A new report, Culture on the Go, from UK web-watchers CIBER Research, shows how access to information is changing as people search for, read and use information on the move. A growing proportion of web browsing happens on smartphones like the new Mac iPhone 4S and tablets like the iPad, and no longer on PCs and laptops in homes and offices. This shift will have a radical impact on the design and functionality of websites, and will inevitably reflect back to the desktop screen itself.
Professor David Nicholas of CIBER said, “We are seeing a transformation of behaviour. We know that the mobile device will soon be the dominant platform for searching the Web and yet right now we know virtually nothing about how people seek, read and use information via these devices. The CIBER group are cyberspace voyeurs – we’ve analysed tens of thousands of visits and are making sense of these digital footprints to give us an understanding of behaviour in the virtual space.”
The report sets out to show how people search the Web via mobile devices and compares this with use of the same platform by PC and laptop users. The data was collected for visitors to Europeana.eu using deep log analysis and data mining techniques during 2010 – 2011. The main findings were that visits from users on the go are very different in the aggregate to those from fixed platforms. Visits are typically shorter, less interactive, and less content is viewed per visit. The variation between different mobile devices is huge, with information seeking on smartphones substantially different from that associated with PCs and laptops, whereas from iPads the behaviour tends more towards PC-based browsing.

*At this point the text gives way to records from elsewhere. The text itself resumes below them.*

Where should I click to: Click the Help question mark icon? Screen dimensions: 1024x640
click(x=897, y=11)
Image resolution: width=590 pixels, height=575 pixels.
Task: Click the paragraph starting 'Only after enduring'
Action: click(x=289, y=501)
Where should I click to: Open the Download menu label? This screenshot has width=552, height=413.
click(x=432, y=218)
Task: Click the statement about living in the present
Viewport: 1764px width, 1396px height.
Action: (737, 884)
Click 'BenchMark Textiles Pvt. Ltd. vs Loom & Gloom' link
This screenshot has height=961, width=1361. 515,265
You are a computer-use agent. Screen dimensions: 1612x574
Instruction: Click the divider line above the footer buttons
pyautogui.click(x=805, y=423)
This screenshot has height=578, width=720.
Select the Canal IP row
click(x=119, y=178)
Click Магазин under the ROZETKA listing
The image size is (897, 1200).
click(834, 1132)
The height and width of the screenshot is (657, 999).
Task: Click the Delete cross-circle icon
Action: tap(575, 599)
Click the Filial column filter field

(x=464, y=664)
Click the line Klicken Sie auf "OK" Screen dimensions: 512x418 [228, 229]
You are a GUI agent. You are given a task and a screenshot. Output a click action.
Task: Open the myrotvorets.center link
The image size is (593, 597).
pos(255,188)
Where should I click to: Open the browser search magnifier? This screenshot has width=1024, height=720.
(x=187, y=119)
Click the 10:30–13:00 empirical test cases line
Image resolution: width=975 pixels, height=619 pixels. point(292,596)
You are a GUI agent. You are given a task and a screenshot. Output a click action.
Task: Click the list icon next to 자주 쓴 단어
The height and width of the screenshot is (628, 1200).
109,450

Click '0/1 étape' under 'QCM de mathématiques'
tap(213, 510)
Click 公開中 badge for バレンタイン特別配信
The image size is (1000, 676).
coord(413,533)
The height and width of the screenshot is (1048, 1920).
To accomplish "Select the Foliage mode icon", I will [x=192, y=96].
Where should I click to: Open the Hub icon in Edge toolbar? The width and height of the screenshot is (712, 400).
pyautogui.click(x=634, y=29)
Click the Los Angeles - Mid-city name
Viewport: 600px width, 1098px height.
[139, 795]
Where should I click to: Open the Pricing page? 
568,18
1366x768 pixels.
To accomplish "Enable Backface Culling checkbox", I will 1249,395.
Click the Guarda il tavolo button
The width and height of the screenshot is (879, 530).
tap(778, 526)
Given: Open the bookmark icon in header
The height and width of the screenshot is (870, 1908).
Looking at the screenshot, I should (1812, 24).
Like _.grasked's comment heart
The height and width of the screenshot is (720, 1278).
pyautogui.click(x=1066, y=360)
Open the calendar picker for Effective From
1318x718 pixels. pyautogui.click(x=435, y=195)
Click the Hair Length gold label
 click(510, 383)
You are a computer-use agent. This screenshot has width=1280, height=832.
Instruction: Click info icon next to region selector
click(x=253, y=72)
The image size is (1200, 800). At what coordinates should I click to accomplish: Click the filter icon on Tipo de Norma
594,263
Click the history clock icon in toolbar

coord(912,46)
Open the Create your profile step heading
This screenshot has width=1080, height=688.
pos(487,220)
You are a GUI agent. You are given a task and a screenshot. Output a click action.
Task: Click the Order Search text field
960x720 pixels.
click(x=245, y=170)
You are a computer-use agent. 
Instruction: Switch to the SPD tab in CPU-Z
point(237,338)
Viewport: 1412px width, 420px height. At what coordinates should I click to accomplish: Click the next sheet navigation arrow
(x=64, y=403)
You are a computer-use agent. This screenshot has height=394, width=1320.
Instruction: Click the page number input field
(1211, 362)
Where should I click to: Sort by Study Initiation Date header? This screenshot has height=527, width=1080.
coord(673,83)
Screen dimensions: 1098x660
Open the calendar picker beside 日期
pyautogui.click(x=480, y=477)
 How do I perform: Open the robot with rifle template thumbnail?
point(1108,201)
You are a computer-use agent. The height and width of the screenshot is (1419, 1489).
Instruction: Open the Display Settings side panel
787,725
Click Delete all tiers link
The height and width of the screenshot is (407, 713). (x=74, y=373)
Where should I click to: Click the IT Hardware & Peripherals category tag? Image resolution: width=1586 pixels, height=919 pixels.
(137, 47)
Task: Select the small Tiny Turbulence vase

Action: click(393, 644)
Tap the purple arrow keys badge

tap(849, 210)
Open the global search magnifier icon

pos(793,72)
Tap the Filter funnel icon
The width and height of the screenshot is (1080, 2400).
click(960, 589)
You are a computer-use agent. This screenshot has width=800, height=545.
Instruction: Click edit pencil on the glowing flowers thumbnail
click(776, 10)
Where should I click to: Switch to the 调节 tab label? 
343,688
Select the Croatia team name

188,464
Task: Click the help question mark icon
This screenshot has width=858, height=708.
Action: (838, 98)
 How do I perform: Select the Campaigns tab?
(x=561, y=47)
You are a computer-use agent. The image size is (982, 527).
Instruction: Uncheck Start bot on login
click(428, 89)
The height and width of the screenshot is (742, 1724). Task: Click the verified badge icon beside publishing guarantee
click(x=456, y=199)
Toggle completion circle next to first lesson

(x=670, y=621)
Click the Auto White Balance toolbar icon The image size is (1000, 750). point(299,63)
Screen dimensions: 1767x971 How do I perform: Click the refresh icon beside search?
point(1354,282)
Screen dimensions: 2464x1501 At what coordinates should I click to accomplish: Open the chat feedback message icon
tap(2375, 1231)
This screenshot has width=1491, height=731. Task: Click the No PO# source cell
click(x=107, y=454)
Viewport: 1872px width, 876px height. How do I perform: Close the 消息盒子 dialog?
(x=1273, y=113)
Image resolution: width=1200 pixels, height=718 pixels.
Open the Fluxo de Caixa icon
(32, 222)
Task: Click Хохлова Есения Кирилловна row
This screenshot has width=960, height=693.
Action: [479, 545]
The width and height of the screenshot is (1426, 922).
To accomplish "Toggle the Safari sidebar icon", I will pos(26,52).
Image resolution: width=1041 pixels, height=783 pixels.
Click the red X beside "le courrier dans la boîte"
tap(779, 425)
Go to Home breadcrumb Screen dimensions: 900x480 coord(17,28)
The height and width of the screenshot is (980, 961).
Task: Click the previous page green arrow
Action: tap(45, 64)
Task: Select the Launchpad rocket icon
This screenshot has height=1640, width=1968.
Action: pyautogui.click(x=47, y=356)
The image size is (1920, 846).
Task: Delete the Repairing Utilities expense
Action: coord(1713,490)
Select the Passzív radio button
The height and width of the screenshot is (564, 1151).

Culture on the Go also reported on the countries showing the heaviest mobile use of Europeana, and showed France led Europe with over 23% of mobile use. The study also shows that typically, Europeana users look at material from their own country, but that interest in other cultures varies by country and can be tracked. CIBER’s techniques have also been used to study each country’s take-up of mobile devices, and points to a greater democratisation of online access than was possible using fixed platforms.